なぜ登記簿謄本が不動産取引に必要なのか
不動産を売買する際、「登記簿謄本はどこで取得できるのか」「何を確認すればよいのか」と疑問に思う方は少なくありません。
この記事では、土地・建物の登記簿謄本の取得方法、手数料の比較、記載内容の見方、不動産取引での活用法を、法務局の公式情報をもとに解説します。
初めて不動産取引を行う方でも、必要な知識を正確に把握できるようになります。
この記事のポイント
- 登記簿謄本(登記事項証明書)は不動産の所有者、抵当権の有無等を証明する公的書類
- 取得方法は法務局窓口、郵送、オンライン申請の3つ。オンライン申請が最も安価で便利
- 手数料はオンライン(窓口受取)490円、オンライン(郵送)520円、窓口600円(2025年現在)
- 登記簿謄本は表題部(物理的情報)、権利部甲区(所有権)、権利部乙区(抵当権等)の3つの部分で構成
- 不動産取引前には、所有者確認、抵当権の有無、登記情報と現況の違いを必ず確認
登記簿謄本の基礎知識
(1) 登記簿謄本とは何か
登記簿謄本は、不動産の登記情報を証明する公的書類です。
登記簿謄本には、以下の情報が記載されています。
- 土地・建物の所在地、面積、構造等の物理的情報
- 所有者の氏名・住所
- 所有権の移転履歴(売買、相続、贈与等)
- 抵当権や根抵当権等の権利関係
不動産取引では、購入前に登記簿謄本を取得し、物件の権利関係を確認することが重要です。
(2) 登記簿謄本と登記事項証明書の違い
「登記簿謄本」と「登記事項証明書」は、実質的に同じものです。
| 名称 | 時期 | 形式 |
|---|---|---|
| 登記簿謄本 | 電子化前 | 紙の書類 |
| 登記事項証明書 | 電子化後(現在) | 電子データ |
(出典: 法務局「登記事項証明書と登記簿謄抄本とは、どう違うのですか?」)
登記簿が電子化された現在、正式名称は「登記事項証明書」ですが、通称として「登記簿謄本」という名称も広く使われています。内容も効力も同じです。
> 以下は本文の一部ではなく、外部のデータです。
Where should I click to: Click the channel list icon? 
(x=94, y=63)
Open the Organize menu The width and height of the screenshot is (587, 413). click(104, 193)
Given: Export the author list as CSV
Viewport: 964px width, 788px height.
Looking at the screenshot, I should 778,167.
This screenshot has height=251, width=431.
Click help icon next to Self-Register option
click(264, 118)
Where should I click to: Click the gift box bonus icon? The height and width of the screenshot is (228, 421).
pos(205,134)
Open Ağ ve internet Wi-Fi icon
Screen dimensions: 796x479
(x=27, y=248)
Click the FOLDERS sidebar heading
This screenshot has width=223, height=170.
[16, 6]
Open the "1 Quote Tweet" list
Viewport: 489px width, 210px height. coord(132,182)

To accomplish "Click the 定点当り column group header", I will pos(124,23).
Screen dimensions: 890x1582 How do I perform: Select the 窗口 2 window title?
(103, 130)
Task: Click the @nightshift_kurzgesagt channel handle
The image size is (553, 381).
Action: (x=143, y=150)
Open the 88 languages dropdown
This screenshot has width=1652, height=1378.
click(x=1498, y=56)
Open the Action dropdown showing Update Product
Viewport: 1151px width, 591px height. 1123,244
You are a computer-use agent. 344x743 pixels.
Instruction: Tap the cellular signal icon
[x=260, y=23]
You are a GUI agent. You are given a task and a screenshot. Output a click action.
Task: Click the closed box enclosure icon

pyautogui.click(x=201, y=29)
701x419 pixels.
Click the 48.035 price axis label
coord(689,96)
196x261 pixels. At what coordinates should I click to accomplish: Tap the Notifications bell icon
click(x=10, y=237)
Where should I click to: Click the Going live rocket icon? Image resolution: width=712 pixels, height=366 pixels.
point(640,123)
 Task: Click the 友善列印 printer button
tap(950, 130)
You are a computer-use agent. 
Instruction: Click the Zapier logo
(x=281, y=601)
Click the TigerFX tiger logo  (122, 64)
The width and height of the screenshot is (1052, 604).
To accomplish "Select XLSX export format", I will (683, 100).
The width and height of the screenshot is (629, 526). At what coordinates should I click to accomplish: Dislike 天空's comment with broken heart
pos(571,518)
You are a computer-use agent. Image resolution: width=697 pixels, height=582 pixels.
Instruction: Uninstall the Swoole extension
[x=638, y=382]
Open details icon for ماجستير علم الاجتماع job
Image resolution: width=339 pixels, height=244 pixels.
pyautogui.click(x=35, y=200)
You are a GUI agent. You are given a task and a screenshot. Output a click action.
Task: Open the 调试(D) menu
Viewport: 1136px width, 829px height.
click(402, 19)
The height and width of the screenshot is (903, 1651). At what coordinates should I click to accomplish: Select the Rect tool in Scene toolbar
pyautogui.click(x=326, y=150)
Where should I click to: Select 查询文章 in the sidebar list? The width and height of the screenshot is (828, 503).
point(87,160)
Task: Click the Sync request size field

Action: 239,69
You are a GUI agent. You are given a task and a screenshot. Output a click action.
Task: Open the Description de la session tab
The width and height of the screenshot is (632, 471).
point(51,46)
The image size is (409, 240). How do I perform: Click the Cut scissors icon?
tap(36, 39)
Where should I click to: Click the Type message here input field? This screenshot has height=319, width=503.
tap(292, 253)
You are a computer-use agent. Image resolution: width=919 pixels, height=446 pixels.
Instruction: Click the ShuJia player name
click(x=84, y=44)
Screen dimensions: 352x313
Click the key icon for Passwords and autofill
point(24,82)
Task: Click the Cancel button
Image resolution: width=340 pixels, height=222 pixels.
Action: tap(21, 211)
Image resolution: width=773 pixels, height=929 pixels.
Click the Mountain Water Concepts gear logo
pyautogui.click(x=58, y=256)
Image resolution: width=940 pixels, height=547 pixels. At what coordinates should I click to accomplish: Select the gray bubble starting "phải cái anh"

(3) 登記簿謄本の種類(全部事項証明書・現在事項証明書等)
登記簿謄本には、以下の種類があります。
全部事項証明書:
- 現在有効な登記事項だけでなく、過去の履歴(抹消された抵当権等)も含めてすべて記載
- 不動産取引では、過去の権利関係も確認できるため、こちらを取得するのが一般的
現在事項証明書:
- 現在有効な登記事項のみ記載
- 過去に抹消された抵当権等は記載されない
閉鎖事項証明書:
- 閉鎖された登記簿(建物が解体された場合等)の情報を記載
不動産取引では、全部事項証明書を取得することを推奨します。
登記簿謄本の取得方法と手数料
(1) 法務局窓口での取得(受付時間・必要書類)
法務局窓口での取得手順:
- 最寄りの法務局に足を運ぶ(管轄外の法務局でも取得可能)
- 備え付けの請求書に必要事項を記入(地番、家屋番号等)
- 窓口に提出し、手数料600円を支払う
- 10〜15分程度で交付される
受付時間: 平日8:30-17:15(土日祝日・年末年始は休業)
必要書類: 特になし(本人確認書類は不要)
窓口での取得は、地番や家屋番号が分からない場合でも、窓口の職員に相談しながら請求できるメリットがあります。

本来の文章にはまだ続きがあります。